I assume you are doing this for amplicon (metagenomics) or downstream phylogenetic analysis? You can use the ARB platform to convert the files to FASTA format for your database or matrix construction. The .arb file format is a binary file, so you could try to convert it or figure out how to parse it if you need the data in this format. I think it's just easiest to download the data from their FTP in FASTA format, they provide both their own format (ARB) and the FASTA format and the data is the same.

UPDATE (based on additional comment):

RE: completely wrong phylogenetic placement

I'm unclear why you are having problems with placing your sequences onto the reference database using phylogenetic methods. Trimming may help "refine" your phylogenetic placement, but I would first focus on looking at your alignment and making sure you are comparing homologous regions. For example, if you are looking at the 16S rRNA (SSU) sequence, are you certain you are using the correct region? If you can not infer homology in your data matrix then no amount of trimming or editing is going to help you. Once you have a aligned data matrix and you can see that your sequences are homologous, then it may help you to trim the data matrix.

RE: first problem is the conversion of a fasta file (with the truncated reference sequences) to a file with arb extension. A second problem is that the arb program needs a tree file in arb format next to the bare sequences in arb format...
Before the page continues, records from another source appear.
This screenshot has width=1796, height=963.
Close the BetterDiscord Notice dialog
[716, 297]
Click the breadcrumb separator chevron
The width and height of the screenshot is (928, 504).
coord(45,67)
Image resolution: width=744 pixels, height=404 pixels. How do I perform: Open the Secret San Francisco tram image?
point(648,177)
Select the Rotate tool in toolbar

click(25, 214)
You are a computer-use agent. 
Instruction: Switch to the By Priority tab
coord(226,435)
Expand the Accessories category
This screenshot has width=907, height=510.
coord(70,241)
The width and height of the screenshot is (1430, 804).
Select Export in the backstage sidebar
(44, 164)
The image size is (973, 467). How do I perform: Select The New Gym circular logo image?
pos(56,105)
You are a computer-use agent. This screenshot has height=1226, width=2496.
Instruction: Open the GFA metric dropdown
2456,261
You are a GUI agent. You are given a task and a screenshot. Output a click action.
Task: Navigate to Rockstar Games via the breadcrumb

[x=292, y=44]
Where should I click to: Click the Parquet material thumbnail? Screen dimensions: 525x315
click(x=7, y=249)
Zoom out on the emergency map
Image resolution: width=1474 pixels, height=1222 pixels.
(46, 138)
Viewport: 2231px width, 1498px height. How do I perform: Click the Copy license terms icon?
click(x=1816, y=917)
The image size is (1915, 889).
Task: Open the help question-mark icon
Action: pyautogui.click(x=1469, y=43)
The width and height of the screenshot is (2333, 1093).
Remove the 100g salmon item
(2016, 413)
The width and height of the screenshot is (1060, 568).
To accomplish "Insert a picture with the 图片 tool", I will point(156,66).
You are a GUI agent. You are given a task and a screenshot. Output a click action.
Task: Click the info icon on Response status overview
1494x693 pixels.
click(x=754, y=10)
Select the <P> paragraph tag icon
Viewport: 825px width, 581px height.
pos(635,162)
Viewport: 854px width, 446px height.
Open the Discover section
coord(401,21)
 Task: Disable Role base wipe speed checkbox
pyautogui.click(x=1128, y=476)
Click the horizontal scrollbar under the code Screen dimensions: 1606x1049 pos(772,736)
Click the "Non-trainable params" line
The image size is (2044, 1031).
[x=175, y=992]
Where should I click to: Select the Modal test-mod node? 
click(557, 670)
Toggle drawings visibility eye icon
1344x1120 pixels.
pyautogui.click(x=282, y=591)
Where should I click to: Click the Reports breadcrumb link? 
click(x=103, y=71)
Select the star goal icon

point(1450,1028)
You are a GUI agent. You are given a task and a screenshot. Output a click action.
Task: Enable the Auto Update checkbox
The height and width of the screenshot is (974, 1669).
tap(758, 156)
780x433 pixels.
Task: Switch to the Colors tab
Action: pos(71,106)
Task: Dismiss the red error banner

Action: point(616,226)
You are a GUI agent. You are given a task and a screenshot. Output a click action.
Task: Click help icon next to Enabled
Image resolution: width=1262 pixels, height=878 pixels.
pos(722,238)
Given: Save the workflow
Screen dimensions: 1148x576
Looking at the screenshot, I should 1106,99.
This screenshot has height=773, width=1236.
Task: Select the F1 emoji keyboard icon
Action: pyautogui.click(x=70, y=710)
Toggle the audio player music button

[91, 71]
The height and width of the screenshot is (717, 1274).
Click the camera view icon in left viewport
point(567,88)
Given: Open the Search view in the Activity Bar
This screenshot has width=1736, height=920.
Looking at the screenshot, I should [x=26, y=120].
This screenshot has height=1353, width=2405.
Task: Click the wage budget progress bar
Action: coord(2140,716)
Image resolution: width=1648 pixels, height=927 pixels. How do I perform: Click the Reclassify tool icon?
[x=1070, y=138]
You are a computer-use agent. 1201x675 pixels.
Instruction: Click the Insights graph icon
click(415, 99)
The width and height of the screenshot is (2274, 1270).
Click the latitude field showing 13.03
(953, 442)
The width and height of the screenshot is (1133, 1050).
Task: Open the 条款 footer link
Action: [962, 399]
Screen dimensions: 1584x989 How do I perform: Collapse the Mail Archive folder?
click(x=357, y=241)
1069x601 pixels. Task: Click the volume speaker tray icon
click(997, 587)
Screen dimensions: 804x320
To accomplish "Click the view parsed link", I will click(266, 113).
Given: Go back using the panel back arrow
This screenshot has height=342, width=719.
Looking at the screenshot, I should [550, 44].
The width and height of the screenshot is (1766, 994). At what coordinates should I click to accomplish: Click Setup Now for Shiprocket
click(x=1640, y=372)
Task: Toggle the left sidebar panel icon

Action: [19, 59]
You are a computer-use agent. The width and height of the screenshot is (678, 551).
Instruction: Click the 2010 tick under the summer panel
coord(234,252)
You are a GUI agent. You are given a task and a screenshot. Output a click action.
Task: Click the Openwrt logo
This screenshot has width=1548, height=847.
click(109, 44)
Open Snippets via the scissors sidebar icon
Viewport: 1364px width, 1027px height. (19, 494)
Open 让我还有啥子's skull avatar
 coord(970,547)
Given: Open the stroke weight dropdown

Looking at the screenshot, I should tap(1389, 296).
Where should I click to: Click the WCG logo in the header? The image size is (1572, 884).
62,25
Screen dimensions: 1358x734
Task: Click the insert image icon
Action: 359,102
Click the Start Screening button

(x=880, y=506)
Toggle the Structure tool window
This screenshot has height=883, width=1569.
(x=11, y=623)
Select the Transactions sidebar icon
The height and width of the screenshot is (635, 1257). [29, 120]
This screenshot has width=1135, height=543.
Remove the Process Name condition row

I'm a little confused why you feel like you have to use the ARB platform. There are very well developed methods for working with sequence files in text format. As I mentioned previously, I think it would be in your best interest to use the FASTA files from the SILVA database instead of using the ARB platform and file format. Yes, ARB is set up to use the binary database files in their own platform, but using the FASTA files, aligning with a commonly used program (I typically use MUSCLE), and then using phylogenetic methods or a amplicon sequencing method which is phylogeneticly based (I like TopiaryExplorer) will get you a lot farther than using a self-contained system such as ARB. Bacterial Phylogeny that briefly describes my typical phylogenetic workflow.

RE: Since we are talking about tens of thousands of sequences, manually changing each line in the text file is not an option.

There are easier ways of doing things than "manually changing each line": That is why we are here, to help you learn how to trim thousands of FASTA files in seconds and not spend months at a time manually trimming them and also possibly making errors along the way (because you'll get sick and tired of editing all those sequences and lose concentration). Trim The Fasta Title.